Brooklyn Museum, February 8 to May 12, 2019

By Mark Laiosa
arttimesjournal February 20, 2019

George Inness, American 1825-1894  “The Valley of the Shadow of Death”
Entrance to Brooklyn Museum's Frida Kahlo: Appearances can be Deceiving exhibition

The Brooklyn Museum has launched an all-out marketing push of the Frida Kahlo exhibit, the expected public programs of concerts and curator talks are joined by a ¡Viva Frida Kahlo Dance Party! Including a Revlon makeup station (Kahlo's lipstick of choice and presenter of the exhibit), with hopes of bringing an audience that might not be museum goers. Kahlo's persona does invite people to play. The Dallas Museum of Art celebrated Kahlo's 110th birthday in 2017 with a Frida Fest. Attendees dressed as Frida earned an entry into the Guinness Book of World Records for the largest number of people dressed as Kahlo. Brooklyn Museum's on-site restaurant, The Norm, is taking part in the exhibition, painting one of their walls a "soft salmon" to match the exhibition walls to display the works of Carlos Mendez, painter and former assistant to Frida's husband, Diego Rivera. The menu will be featuring Mexican inspired dishes and Mexican themed drinks. Guest chefs for the run of show will be cooking a lively menu.

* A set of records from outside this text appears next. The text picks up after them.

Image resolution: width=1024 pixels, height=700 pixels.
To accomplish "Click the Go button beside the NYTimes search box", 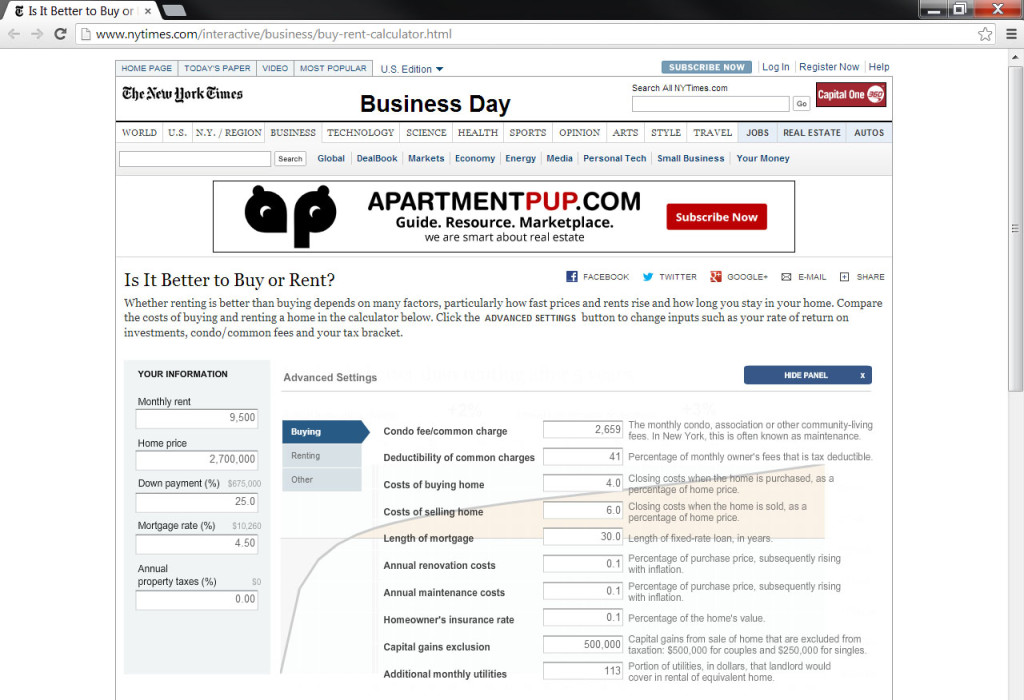I will pyautogui.click(x=800, y=103).
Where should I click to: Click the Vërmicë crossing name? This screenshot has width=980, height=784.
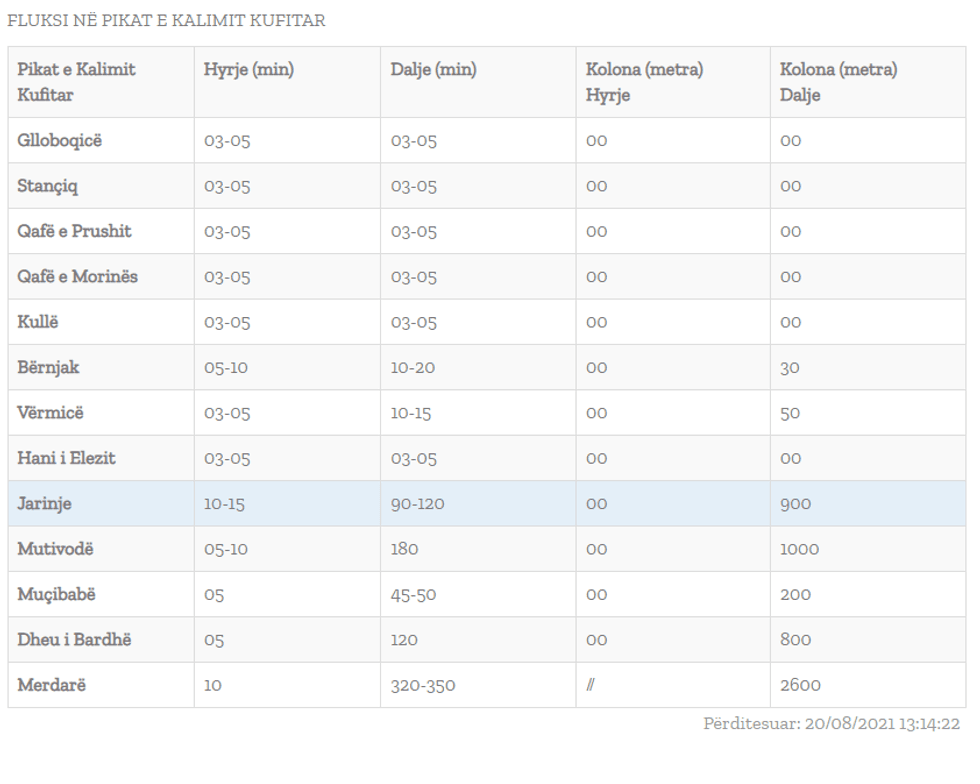pyautogui.click(x=51, y=413)
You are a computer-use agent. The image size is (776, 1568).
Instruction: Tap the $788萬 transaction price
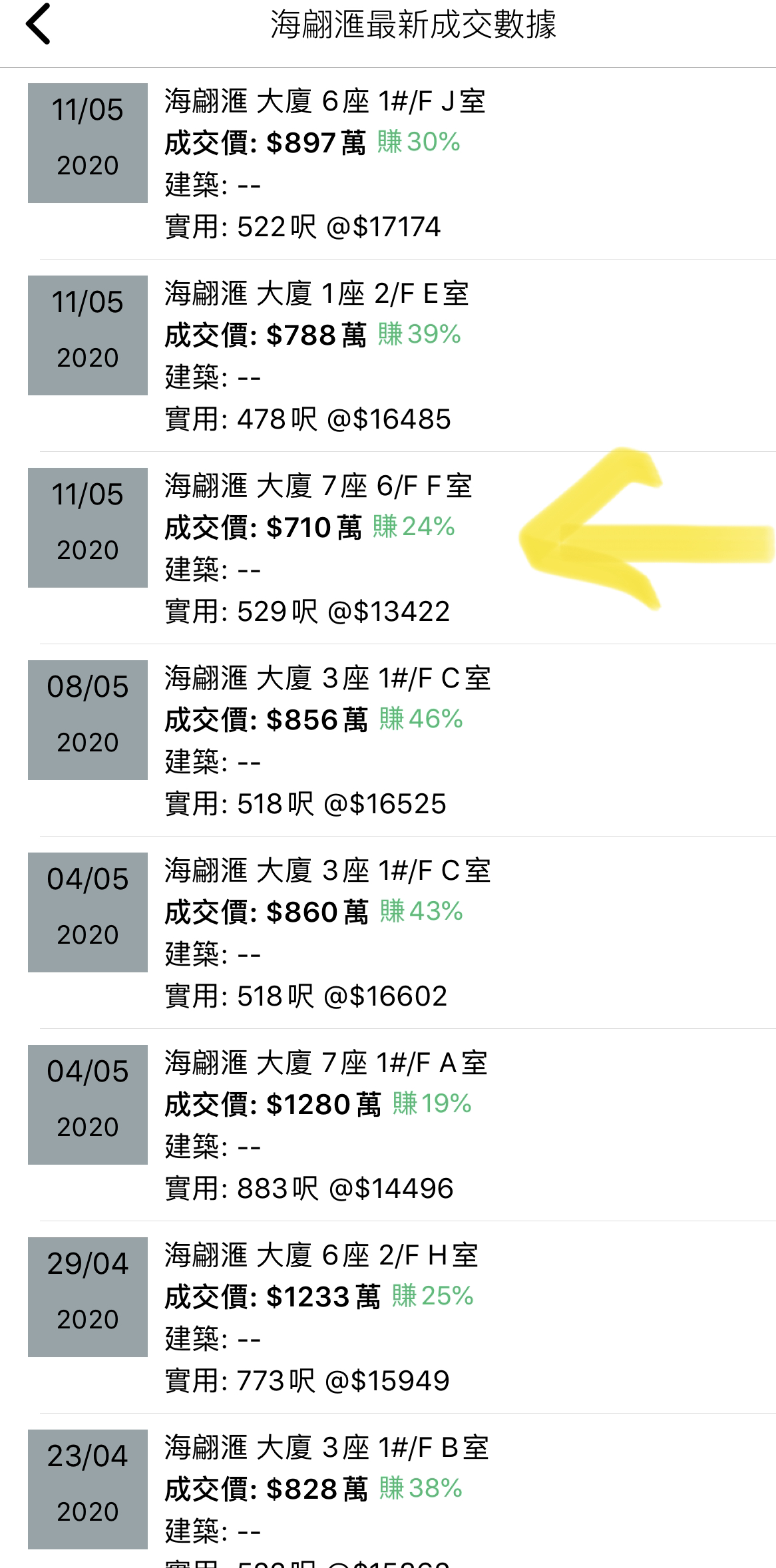(x=315, y=335)
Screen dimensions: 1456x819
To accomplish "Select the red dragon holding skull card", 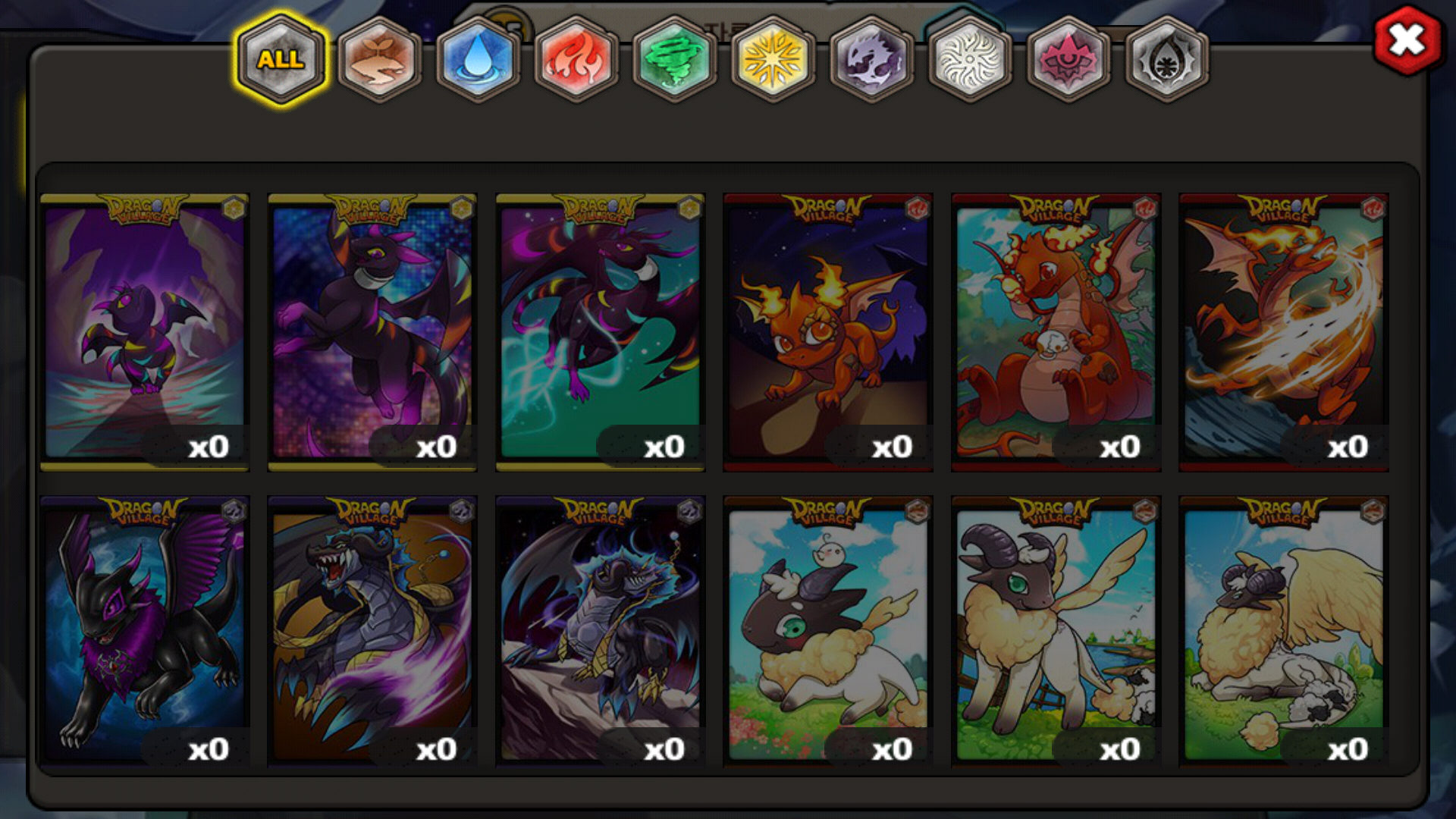I will pyautogui.click(x=1056, y=332).
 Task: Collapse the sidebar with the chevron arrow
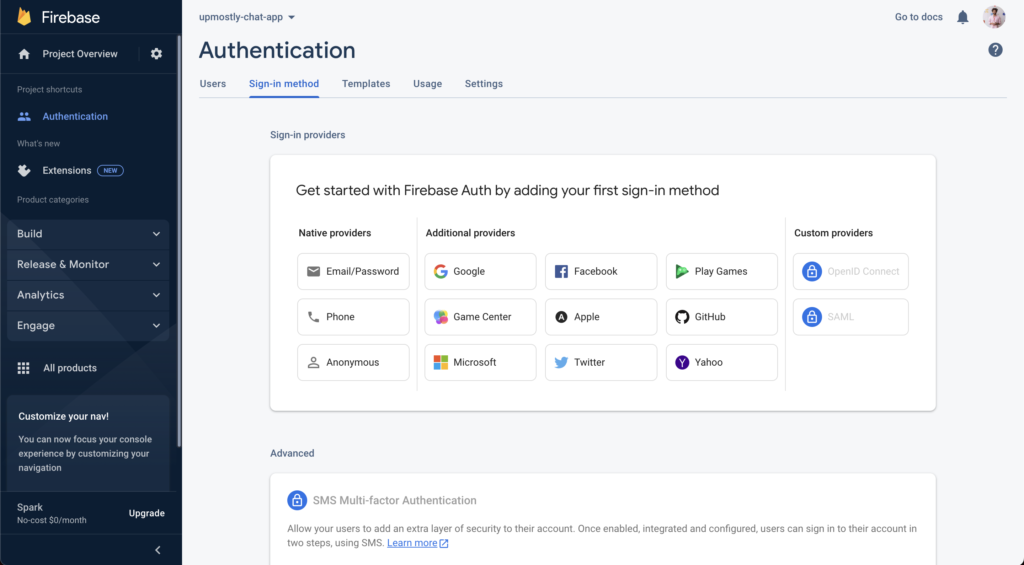coord(157,550)
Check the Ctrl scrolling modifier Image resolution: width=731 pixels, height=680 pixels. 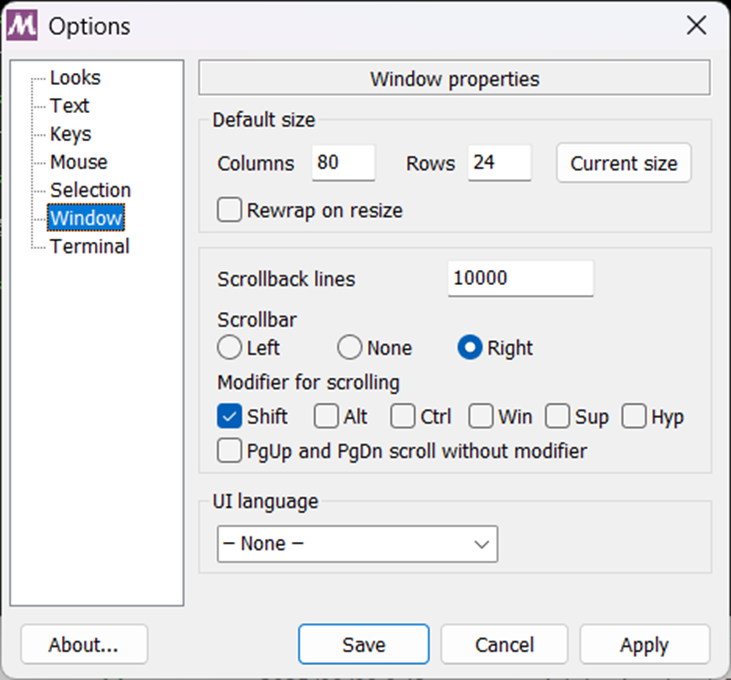tap(403, 416)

Bright colored translucent panels on the revolving doors are a warm-up to the exhibition with large back-lit entrance panels with "Frida Kahlo" in capital letters that opens into a gallery of paintings, clothing, assorted objects, and looping film clips. The wall text is in English and Spanish.

George Inness, American 1825-1894  “The Valley of the Shadow of Death”
Traditional Tehuana clothing,
Casa Azul

This massive exhibit of Kahlo's life and work is based on earlier exhibitions, one curated by Circe Henestrosa at the Frida Kahlo Museum, also known as the Casa Azul or Blue house in Mexico City. She later partnered with Claire Wilcox and curatorial advisor Gannit Ankori at London's Victor and Albert Museum. Senior curators Catherine Morris and Lisa Small tapped into the Brooklyn Museum's collections, adding works that gave additional context.

Kahlo's life and works are presented in ten thematic groups totaling approximately 300 items, among them, eleven paintings and fifteen drawings, clothing, and photographs. It is the first time attendees in the US are seeing Kahlo's personal items, cosmetics and clothing from the Blue House.

After Kahlo's death in 1954, Rivera had the house sealed with instructions to open it fifteen years after his death. Rivera died in 1957 and the house was opened in 1972 with an inventory of personal items completed in 2004.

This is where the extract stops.